**** RECORDS FOR THE EXERCISE
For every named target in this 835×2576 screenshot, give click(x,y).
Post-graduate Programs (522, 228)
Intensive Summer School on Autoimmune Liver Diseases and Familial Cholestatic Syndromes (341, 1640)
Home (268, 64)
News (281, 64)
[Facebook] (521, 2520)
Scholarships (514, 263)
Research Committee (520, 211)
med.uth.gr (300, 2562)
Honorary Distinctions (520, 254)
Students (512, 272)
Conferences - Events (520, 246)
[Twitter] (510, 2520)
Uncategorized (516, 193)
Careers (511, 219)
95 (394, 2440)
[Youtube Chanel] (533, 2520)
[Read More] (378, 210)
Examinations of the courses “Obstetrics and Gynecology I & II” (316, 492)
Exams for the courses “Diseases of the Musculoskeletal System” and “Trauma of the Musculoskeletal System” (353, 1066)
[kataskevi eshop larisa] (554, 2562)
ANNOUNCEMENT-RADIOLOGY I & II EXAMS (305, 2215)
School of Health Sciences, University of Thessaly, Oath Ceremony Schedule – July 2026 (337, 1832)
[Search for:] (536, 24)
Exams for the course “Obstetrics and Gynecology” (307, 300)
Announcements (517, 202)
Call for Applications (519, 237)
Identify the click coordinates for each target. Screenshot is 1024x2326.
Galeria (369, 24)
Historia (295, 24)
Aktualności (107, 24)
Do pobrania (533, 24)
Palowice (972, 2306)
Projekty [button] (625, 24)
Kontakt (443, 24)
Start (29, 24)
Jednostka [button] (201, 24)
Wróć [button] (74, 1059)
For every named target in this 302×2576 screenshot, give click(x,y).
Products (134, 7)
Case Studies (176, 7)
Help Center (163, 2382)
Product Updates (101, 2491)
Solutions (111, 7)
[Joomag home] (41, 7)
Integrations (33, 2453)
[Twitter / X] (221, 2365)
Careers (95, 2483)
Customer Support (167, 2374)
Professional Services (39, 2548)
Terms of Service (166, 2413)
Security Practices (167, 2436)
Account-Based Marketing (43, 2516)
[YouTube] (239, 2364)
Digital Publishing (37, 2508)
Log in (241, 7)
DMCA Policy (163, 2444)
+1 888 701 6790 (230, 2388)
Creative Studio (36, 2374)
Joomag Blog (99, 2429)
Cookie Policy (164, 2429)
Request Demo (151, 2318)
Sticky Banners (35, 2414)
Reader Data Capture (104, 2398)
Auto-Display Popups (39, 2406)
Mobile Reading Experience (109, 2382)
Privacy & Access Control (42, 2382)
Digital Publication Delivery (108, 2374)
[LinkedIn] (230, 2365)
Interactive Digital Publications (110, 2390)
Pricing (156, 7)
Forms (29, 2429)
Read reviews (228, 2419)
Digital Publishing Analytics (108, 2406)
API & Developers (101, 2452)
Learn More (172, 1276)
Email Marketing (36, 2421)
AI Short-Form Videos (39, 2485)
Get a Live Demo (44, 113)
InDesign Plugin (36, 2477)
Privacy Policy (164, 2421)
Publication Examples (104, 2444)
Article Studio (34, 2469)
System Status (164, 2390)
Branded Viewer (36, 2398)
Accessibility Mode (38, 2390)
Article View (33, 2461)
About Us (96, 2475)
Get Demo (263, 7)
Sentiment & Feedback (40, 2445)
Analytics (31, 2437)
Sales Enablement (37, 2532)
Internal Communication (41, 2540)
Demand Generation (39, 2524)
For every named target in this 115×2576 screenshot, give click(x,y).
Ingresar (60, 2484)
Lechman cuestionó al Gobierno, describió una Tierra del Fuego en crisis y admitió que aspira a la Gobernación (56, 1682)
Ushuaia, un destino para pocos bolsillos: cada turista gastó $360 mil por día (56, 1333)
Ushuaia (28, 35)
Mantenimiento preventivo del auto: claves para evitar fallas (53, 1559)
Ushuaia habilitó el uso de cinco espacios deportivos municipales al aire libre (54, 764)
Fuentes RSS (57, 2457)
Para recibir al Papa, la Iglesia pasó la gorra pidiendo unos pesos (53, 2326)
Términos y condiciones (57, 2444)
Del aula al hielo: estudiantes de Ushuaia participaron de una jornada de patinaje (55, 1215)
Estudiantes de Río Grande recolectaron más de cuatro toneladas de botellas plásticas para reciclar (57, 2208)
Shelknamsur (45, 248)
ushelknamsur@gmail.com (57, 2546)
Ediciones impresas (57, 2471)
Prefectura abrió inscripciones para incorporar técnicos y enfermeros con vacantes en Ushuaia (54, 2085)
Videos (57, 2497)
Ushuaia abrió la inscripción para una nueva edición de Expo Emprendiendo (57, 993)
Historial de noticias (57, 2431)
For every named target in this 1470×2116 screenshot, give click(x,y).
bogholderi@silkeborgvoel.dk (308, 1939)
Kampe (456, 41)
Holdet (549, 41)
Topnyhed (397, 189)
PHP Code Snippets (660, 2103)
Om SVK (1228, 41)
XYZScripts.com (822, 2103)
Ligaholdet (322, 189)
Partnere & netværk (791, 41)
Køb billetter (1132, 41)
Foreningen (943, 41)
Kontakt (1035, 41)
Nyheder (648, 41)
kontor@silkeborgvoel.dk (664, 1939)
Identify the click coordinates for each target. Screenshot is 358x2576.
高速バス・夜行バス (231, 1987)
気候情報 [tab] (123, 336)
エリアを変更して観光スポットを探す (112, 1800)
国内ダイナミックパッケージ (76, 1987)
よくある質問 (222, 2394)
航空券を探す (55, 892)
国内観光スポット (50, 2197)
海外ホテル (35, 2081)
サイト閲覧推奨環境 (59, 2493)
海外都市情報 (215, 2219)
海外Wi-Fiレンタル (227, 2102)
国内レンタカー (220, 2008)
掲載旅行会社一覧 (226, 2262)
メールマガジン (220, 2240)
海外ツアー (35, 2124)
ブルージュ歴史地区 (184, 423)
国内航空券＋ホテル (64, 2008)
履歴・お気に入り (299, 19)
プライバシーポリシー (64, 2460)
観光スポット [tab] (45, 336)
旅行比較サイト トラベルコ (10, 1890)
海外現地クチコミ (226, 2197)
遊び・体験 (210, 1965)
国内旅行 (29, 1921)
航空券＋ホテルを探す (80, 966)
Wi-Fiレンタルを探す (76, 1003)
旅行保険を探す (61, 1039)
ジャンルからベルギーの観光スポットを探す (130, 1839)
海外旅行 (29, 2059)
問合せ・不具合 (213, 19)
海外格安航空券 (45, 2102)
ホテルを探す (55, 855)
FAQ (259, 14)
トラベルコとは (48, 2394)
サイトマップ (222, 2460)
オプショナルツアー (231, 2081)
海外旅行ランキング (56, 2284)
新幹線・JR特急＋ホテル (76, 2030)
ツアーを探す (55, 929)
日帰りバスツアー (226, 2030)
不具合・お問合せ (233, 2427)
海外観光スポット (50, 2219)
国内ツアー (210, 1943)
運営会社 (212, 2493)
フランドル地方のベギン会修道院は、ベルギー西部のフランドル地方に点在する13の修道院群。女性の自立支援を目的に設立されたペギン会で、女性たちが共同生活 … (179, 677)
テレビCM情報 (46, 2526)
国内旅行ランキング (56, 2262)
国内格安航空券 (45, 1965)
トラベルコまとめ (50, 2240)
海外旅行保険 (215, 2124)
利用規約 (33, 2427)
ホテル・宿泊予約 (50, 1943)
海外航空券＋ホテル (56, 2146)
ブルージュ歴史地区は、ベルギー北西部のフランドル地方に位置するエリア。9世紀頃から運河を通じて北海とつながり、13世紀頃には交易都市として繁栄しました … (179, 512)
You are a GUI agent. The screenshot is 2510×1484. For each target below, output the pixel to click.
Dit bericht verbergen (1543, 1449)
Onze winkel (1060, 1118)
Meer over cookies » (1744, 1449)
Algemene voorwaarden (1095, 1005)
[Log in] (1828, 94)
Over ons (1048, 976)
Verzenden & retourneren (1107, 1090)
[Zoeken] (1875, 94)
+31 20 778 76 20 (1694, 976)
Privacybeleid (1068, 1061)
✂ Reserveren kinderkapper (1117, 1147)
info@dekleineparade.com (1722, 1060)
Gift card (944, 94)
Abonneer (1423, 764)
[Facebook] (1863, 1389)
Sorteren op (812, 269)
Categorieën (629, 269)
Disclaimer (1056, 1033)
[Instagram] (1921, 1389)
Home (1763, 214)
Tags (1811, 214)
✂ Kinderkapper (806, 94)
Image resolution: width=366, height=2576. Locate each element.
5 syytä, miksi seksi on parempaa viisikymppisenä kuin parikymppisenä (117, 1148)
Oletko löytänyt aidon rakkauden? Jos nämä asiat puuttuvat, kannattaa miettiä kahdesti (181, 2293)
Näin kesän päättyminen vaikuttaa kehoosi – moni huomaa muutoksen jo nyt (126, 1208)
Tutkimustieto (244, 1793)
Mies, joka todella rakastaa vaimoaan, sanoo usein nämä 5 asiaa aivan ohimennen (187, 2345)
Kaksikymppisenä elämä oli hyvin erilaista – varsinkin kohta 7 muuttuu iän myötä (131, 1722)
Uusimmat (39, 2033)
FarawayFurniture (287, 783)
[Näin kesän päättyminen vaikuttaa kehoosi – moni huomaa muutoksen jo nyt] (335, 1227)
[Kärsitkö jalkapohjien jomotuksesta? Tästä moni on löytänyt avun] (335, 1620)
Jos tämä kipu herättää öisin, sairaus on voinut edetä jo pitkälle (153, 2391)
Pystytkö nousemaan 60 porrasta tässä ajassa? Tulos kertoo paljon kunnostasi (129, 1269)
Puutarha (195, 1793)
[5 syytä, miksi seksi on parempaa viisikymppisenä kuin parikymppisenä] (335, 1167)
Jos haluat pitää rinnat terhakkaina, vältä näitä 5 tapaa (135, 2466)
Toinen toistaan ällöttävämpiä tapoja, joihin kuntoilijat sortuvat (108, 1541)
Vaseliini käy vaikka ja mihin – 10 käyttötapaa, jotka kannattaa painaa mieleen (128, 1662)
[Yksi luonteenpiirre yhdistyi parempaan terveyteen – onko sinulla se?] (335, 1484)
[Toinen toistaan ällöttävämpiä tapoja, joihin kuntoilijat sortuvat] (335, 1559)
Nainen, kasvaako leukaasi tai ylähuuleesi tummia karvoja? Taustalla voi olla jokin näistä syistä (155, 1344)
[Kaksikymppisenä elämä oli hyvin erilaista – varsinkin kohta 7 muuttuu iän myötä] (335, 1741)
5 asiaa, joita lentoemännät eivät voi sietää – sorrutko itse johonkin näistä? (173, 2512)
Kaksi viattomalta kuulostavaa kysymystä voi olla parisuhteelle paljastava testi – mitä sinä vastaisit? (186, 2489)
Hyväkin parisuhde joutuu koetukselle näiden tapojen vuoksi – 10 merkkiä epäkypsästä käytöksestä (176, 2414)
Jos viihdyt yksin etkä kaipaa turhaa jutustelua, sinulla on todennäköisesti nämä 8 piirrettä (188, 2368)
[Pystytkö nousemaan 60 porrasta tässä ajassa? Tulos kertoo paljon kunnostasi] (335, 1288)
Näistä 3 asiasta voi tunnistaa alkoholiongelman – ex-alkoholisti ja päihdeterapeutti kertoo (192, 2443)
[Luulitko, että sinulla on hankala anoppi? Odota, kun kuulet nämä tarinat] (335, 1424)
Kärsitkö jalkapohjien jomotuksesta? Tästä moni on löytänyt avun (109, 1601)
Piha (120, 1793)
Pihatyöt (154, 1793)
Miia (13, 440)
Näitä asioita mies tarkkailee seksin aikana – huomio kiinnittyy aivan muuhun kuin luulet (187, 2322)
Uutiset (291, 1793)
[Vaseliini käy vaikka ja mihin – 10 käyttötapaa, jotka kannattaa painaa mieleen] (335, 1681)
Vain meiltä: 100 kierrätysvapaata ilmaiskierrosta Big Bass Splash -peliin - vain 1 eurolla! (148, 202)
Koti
********
PROBLEM STATEMENT: Every line from the top of the material through the line containing "Examinations of the" must be transcribed exactly, and no other line may appear.

SOLUTION:
For every named target in this 835×2576 screenshot, give click(x,y).
Post-graduate Programs (522, 228)
Intensive Summer School on Autoimmune Liver Diseases and Familial Cholestatic Syndromes (341, 1640)
Home (268, 64)
News (281, 64)
[Facebook] (521, 2520)
Scholarships (514, 263)
Research Committee (520, 211)
med.uth.gr (300, 2562)
Honorary Distinctions (520, 254)
Students (512, 272)
Conferences - Events (520, 246)
[Twitter] (510, 2520)
Uncategorized (516, 193)
Careers (511, 219)
95 (394, 2440)
[Youtube Chanel] (533, 2520)
[Read More] (378, 210)
Examinations of the courses “Obstetrics and Gynecology I & II” (316, 492)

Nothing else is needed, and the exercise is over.